The Colombians aren't afraid of fielding a group of superstars; but who exactly will be leading?
Colombia isn’t short of a talented cyclist or two at the moment, which must have made selection for the five-man Olympic squad really easy, or incredibly difficult.
Still, you’d probably have a good starting point with Nairo Quintana. It’d be hard to leave out the two-time Tour de France runner-up and Giro d’Italia winner, particularly on a course that includes 11 climbs in total.
The 26-year-old, like many other climbers, will be juggling his Tour efforts with the Olympic road race, and is likely to have a pop at the Vuelta a España at the end of August too.

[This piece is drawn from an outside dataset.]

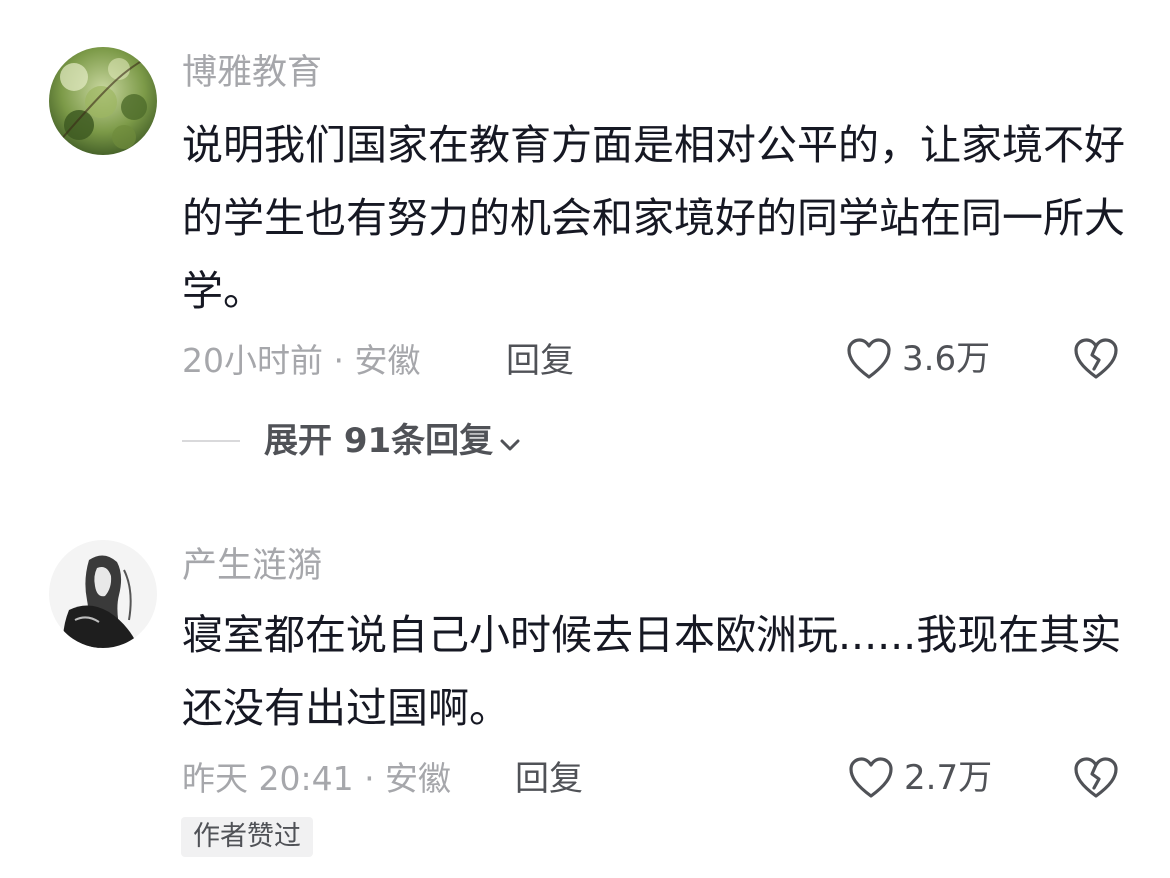 The image size is (1170, 878). Describe the element at coordinates (507, 441) in the screenshot. I see `chevron-down-icon` at that location.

Like Quintana, it’s hard to look past Rigoberto Uran when searching through names, with the Cannondale man most likely picked on his 2012 performance rather than any form he’s shown in recent months.
Uran picked up a silver behind Alexander Vinokourov four years ago in London, and will be best placed to fill Colombia’s Olympic time trial slot as well, despite a poor showing in the TTs at the Giro d’Italia in May.
Watch: Esteban Chaves’s 2016 Scott Addict
Speaking of the Giro, the Colombians are handing Esteban Chaves an Olympic debut after his runner-up spot in the year’s first Grand Tour. The 26-year-old hasn’t shown too much promise in one-day racing, and will surely be in place to play more a support role on the 256.4km course in Rio.
Likewise for Sergio Henao and Miguel Angel Lopez who complete the super-squad. While both have secured top results – Henao in the Ardennes Classics and Lopez more recently in winning the Tour de Suisse overall – and could in effect lead the team, they both look likely to fit into a support role.
Henao has shown his qualities as a domestique at Team Sky this year with Geraint Thomas at Paris-Nice and Chris Froome at the Critérium du Dauphiné, despite a debacle which saw him miss the Ardennes as the UCI investigated his biological passport values.
“It’s a really tough course, made for climbers,” national coach Carlos Jaramillo said on the Rio road race. “It’s one of the most difficult circuits I’ve seen and whoever wins will be a true Olympic king.”
“We chose these riders based on their careers, form, and experience – in the case of Rigoberto Uran and Sergio Henao – at past Olympics,” he added.
“Miguel Lopez is in there because he’s a rider with a great future who has proven himself in big races. Also, it’s a course for climbers and he could lend us a very good hand in that respect.”